Anonymous wrote:Strongest students I know, seemingly least stressed, are kids with significant sports time commitments. They seem to prioritize their time to get it all done and still get enough sleep. I think lack of sleep is a huge part of the stress kids are experiencing.
Anonymous wrote:When talking to my kids, it seems, as someone above already noted, that intense kids will continue to be intense. 2 of my kids went to Stone Ridge, which some describe here as a grind/pressure cooker. Not the experience for my kids at all, with stellar college matriculations. Kids are wired the way they are wired.
Anonymous wrote:Such a weird flex for parents to brag that their kids aren't stressed because they do all the things.
8/10 of these kids are living to please adults and will resent it down the road.
Anonymous wrote:Anonymous wrote:Strongest students I know, seemingly least stressed, are kids with significant sports time commitments. They seem to prioritize their time to get it all done and still get enough sleep. I think lack of sleep is a huge part of the stress kids are experiencing.
No the kid with a sport get less sleep and no free time for anything.
Anonymous wrote:Anonymous wrote:Anonymous wrote:The pressure comes from parents.
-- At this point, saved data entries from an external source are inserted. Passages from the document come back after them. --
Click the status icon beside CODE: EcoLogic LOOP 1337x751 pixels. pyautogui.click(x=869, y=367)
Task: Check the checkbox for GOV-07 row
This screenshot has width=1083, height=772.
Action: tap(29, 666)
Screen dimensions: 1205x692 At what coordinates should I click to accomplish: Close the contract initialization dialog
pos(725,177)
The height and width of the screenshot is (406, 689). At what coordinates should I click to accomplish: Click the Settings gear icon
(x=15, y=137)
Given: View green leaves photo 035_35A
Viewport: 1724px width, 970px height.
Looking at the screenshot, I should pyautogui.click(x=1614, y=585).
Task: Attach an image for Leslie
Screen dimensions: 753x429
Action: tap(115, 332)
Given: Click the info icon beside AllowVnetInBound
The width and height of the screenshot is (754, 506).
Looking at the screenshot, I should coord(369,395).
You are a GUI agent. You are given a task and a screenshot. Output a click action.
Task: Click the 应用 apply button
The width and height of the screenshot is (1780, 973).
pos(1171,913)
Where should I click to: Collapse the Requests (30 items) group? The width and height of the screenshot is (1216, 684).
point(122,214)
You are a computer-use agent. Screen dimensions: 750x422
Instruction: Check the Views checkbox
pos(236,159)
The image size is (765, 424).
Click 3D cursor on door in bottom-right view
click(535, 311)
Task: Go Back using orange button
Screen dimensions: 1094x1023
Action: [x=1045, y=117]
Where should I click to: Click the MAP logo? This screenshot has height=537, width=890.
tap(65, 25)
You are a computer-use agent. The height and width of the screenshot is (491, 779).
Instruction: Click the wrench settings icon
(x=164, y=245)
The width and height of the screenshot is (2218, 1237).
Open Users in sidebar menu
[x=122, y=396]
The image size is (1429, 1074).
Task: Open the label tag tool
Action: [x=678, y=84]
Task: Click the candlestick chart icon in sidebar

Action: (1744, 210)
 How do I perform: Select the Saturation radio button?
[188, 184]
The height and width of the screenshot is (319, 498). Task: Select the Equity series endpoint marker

There are healthy and unhealthy pathways for kids to choose through all of these schools. It depends on the values and pressure they get from home.( I am a longtime Independent school teacher, administrator and parent. )
No it’s both the school and parents. The school tells you the homework load is 3-4 hours a night, plus weekend and over school breaks. This is what some parents call “rigor”. Just doing more work is not rigor. This is high school not college.
You can prepare the student for college without 3-4 hours of homework on top of an 8-9 hour day. Remember the workload increases at the end of a semester with papers, projects and exams overlapping = little sleep, high stress and not the kids best work. Colleges do it better.
“Colleges do it better” partly because kids in college aren’t spending a ridiculous amount of time on sports ( unless they are athletes) after school for 2 hours, travel soccer, etc. High school kids are over scheduled beyond their academic work.
Anonymous wrote:Strongest students I know, seemingly least stressed, are kids with significant sports time commitments. They seem to prioritize their time to get it all done and still get enough sleep. I think lack of sleep is a huge part of the stress kids are experiencing.
Anonymous wrote:Anonymous wrote:The pressure comes from parents. There are healthy and unhealthy pathways for kids to choose through all of these schools. It depends on the values and pressure they get from home.( I am a longtime Independent school teacher, administrator and parent. )
No it’s both the school and parents. The school tells you the homework load is 3-4 hours a night, plus weekend and over school breaks. This is what some parents call “rigor”. Just doing more work is not rigor. This is high school not college.
You can prepare the student for college without 3-4 hours of homework on top of an 8-9 hour day. Remember the workload increases at the end of a semester with papers, projects and exams overlapping = little sleep, high stress and not the kids best work. Colleges do it better.
Anonymous wrote:Anonymous wrote:The pressure comes from parents. There are healthy and unhealthy pathways for kids to choose through all of these schools. It depends on the values and pressure they get from home.( I am a longtime Independent school teacher, administrator and parent. )
Ok, but I am a much more anxious parent when I'm around other anxious/high strung parents. And my kid is that way too. Any human with the social skills is going to be affected by the other people around them.
By targeting a school with a range of learners that focuses on balance, you find school communities who are attracted to that balance. By targeting schools that focus on rigor or prestige, you find school communities who are attracted to that rigor and prestige.